È un vero problema. Quando siamo arrivate ​​al consiglio comunale abbiamo avuto una vera difficoltà a conformarci all’istituzione perché nessuno di noi conosceva questo universo. Oggi conosciamo bene gli strumenti. E allo stesso tempo vediamo concretamente come opera l’istituzionalizzazione per distruggere collettivi come il nostro. Distruggere in tutti sensi della parola. Anche nella nostra soggettività, nelle nostre relazioni emotive. A volte ci troviamo spaventati da alcuni problemi spinosi. A volte, quando questo tipo di informazioni ci arrivano, ci chiediamo se dovremmo aprire questo argomento alla popolazione. Questo è irrazionale perché in realtà la trasparenza ci protegge sempre: in caso di dubbio devi sempre aprire. 

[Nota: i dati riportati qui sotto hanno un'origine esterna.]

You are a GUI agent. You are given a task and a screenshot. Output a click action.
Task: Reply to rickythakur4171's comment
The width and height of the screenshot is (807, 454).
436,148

La mia percezione è che siamo sotto questa costante minaccia e che stiamo istituzionalizzandoci molto più di quanto dovremmo. Ma direi che abbiamo due antidoti che ci proteggono: la trasparenza e la festa.

La festa?

Nei momenti più difficili, abbiamo sempre organizzato molte feste, incontri, passeggiate, eventi pubblici. Perché è in questi momenti che ci ricomponiamo emotivamente e simbolicamente. Ognuno di noi si riconnette con il mondo da cui proviene e si ricorda perché è arrivato fino li.

Note:

i) Per un approfondimento sul PSOL e le dinamiche politiche nella sinistra brasiliana rimandiamo al contributo di Achille Lollo, “ Il PSOL di Marielle, storia di un partito di sinistra”.